Physiological load via Voluntary Wheel Running maintains Achilles tendon homeostasis by region-specific cellular responses

Physiological load is vital for maintaining tendon homeostasis, preserving the organized extracellular matrix that enables tendons to withstand extreme forces. Although tenocytes are regarded as the primary regulators of extracellular matrix production, precisely how cells facilitate the maintenance of homeostasis in response to physiological load is poorly understood. Here, we used Voluntary Wheel Running (VWR) as a model of physiological load to delineate the specific cellular contributions to mouse Achilles tendon homeostasis. Eight weeks of VWR led to a smaller cross-sectional area, increased mechanical and material properties at the midsubstance, which corresponded to a decreased proportion of small (0-60 nm) collagen fibrils and an increased proportion of larger (100-60 nm) collagen fibrils compared to sedentary controls. Using Visium HD spatial transcriptomics, we identified region-specific cell clusters (insertion vs. midsubstance). In response to physiological load, cells in the insertion and midsubstance upregulate distinct genes that reinforce the fibrocartilage interface and collagen-rich tendon matrix, respectively.
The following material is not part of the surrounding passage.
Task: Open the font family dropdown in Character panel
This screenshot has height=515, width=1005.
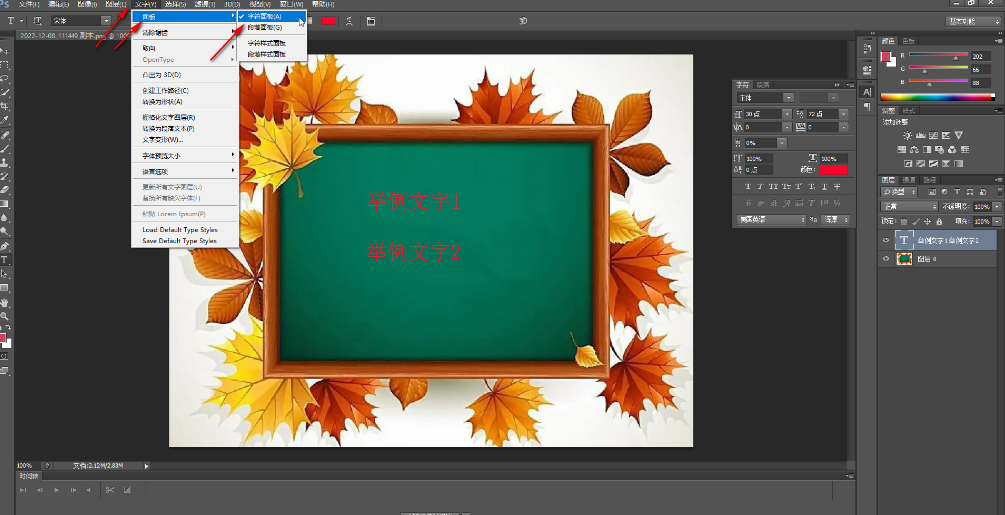Action: click(789, 98)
Notably, Clu , Myoc, and Ccdc80 were upregulated with VWR in the midsubstance, with previously uncharacterized roles in tendon homeostasis. Together, our findings suggest that in response to physiological load, tendon cells maintain homeostasis by region-specific responses. Given that insertional and midsubstance tendinopathy is function-limiting and painful, defining the region-specific cellular responses will be key to advancing therapeutic prospects for tendon health.